Start of Excerpt provided

It was was minus 20. I had my winter gear on and hand-warmers in my mitts. A small group of us stood shivering by the side of the road holding our signs. Mine read “Unite Behind the Science,” but the edges were fraying from all the winter months of protesting. To top it off, someone yelled “Get a job!” from their car. We let out a collective sigh. Job done—at least our message was being received.
I went to my first ever climate protest on March 15, 2019. Seeing over 400 young people with so much energy and passion, I knew climate activism was something I had to do. So I kept going. Every Friday at noon, despite what some administrators, parents and classmates said about it, I would skip school and head down to Calgary City Hall. I’ve learned that there are more important things in life than being popular and following the rules.
As good as it feels to strike, it hasn’t always been smooth sailing. Sometimes it’s just me and four other young people with signs, smiling through all the weird looks and whispers. But the feeling of striking always outweighs the negatives. I look forward to the bit of hope that the Friday protests provide in the midst of what sometimes feels like a bleak climate situation. When a hopeless feeling prevails, I remind myself of the time a woman stopped to talk to us. She thanked us for being there and told us to never stop fighting, because she believed we could change the world. Her words were refreshing and left an impact on me. Moments like these make protest worth it.
Before the COVID-19 pandemic, our numbers had started to increase. We’d had 30 to 50 people every Friday. But as our numbers increased so did public criticism. Living in oil and gas Alberta, we had become accustomed to a fair amount of heckling, but the greater our numbers, the more threatened people felt by our presence.
The feeling of striking outweighs the negatives. I look forward to the bit of hope it provides.
At Fridays for Future Calgary we are strongly pro-worker and in no way want the immediate shutdown of the oil and gas industry. Instead we want a just transition away from fossil fuels and an embrace of policies such as the Green New Deal. But I’ve learned that some people have a hard time listening to younger people. Many resort to the classy middle finger out the car window or shout things like “Hypocrite!” or “Go back to school!” Others like to argue with us about facts. Alternative climate theories abound, involving sunspots or volcanic energy. To those people we present the science. While we know some minds can’t be changed, every one is worth the effort.
Of course, everything is different now. In the face of the pandemic, our approach to strikes has changed. As of March 8, 2020, we decided to go digital, to avoid congregating in large groups and to help prevent the spread of the virus. Going digital means sending in or posting a photo of yourself with your sign with the comment #climatestrikeonline.
We hope this terrible virus is only temporary, and we want to get back to the streets as soon as possible. If the virus has taught me anything, it’s that radical change is possible. In a matter of weeks our global, national and local communities have come together and changed the way we live our everyday lives. Our government has put in place strict policies, and citizens are doing as they have been asked, all for the good of society.
It’s my hope and the hope of many climate activists that once the risk of COVID-19 is over, our political leaders will treat the climate crisis with the same urgency as they did a pandemic. Until then we will continue to do the morally rewarding but occasionally frustrating work of protesting. It has become the burden of young people to pressure our leaders to make the changes our planet needs. That is my job. And I love it.
Katherine Arich is a 16-year-old climate activist in Calgary with Fridays for Future.

End of Excerpt provided
Start of Listed records

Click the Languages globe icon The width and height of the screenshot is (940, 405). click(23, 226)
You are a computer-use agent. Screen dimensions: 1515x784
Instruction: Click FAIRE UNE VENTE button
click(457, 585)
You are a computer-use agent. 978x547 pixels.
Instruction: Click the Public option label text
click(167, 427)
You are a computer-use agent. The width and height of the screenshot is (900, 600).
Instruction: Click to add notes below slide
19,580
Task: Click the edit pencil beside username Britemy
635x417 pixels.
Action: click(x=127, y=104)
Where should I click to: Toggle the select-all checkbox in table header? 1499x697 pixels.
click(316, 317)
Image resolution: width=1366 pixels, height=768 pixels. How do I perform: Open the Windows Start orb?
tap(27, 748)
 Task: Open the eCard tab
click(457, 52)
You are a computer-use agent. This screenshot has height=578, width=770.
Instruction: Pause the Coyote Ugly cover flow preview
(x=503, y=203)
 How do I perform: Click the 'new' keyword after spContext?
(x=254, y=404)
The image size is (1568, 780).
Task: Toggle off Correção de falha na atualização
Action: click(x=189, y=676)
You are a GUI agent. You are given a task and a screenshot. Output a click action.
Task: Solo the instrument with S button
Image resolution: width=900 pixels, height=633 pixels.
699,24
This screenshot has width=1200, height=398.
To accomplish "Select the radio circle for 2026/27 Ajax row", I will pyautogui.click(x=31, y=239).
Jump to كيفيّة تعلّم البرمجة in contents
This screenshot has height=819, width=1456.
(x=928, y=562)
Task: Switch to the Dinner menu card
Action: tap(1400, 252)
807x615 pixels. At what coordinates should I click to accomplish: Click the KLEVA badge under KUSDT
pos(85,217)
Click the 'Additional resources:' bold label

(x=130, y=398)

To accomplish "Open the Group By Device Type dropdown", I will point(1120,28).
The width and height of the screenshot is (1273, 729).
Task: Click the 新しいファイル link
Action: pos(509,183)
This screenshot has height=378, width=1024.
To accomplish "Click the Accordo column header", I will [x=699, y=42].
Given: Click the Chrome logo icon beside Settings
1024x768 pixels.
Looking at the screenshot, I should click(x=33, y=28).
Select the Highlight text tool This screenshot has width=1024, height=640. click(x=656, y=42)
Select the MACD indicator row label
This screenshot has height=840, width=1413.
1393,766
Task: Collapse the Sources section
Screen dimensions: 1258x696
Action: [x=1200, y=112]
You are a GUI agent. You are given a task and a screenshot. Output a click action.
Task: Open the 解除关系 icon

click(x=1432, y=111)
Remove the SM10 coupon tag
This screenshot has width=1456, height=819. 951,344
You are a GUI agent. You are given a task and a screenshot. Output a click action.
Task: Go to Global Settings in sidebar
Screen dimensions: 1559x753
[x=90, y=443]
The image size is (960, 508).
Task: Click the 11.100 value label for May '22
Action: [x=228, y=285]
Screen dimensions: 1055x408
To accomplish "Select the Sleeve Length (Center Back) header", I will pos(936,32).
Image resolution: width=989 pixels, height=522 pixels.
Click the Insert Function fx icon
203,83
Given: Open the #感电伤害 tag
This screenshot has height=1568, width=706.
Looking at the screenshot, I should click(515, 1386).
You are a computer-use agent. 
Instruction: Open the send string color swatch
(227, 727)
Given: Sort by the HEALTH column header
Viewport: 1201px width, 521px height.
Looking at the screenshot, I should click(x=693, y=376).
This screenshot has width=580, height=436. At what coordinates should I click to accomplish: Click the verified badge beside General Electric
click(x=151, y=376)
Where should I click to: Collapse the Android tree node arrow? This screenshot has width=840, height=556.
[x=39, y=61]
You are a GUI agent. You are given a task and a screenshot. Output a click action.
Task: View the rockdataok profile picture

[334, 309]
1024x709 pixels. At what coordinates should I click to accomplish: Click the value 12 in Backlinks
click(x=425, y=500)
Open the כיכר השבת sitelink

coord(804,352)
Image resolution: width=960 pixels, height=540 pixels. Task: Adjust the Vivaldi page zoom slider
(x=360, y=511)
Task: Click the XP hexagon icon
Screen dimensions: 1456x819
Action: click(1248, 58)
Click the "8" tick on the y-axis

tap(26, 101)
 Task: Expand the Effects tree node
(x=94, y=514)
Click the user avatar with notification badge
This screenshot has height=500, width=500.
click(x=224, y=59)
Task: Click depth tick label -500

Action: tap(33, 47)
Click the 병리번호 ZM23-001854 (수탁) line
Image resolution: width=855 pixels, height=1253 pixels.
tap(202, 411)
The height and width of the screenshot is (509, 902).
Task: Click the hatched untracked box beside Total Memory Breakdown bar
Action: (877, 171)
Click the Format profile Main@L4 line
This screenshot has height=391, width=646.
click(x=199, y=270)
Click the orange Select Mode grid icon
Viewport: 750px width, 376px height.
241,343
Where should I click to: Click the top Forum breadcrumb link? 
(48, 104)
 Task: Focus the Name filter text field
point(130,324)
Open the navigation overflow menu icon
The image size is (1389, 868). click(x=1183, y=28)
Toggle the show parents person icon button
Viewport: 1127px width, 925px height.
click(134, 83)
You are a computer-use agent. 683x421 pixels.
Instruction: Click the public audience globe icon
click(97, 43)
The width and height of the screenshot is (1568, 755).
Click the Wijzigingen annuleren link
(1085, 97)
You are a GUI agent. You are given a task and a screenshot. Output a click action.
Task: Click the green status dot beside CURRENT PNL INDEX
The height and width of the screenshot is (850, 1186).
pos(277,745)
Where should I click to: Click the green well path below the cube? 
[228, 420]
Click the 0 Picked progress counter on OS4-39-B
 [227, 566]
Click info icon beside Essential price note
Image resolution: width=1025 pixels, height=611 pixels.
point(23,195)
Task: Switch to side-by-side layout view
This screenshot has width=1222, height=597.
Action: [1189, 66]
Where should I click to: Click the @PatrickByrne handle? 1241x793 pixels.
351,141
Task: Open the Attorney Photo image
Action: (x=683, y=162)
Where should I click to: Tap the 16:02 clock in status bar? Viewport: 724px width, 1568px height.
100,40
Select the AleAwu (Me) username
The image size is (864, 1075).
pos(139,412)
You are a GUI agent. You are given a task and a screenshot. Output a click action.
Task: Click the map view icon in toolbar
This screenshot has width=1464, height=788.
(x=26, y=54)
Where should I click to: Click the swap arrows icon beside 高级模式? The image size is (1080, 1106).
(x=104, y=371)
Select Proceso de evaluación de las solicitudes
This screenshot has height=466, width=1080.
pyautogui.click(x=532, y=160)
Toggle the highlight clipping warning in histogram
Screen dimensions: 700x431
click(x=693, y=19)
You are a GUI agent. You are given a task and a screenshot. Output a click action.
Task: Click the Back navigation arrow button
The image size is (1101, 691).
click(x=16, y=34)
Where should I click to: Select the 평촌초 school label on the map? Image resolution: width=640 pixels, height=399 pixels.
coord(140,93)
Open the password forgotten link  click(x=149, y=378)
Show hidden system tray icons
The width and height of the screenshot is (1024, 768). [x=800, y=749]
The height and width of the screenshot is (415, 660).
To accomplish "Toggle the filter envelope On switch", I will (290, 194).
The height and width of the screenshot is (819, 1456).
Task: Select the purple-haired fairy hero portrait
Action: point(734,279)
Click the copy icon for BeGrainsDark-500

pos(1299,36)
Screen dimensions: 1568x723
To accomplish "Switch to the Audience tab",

End of Listed records

## Exercise
In the essay about climate strikes in Calgary, on what date did the group decide to go digital?

## Task response
March 8, 2020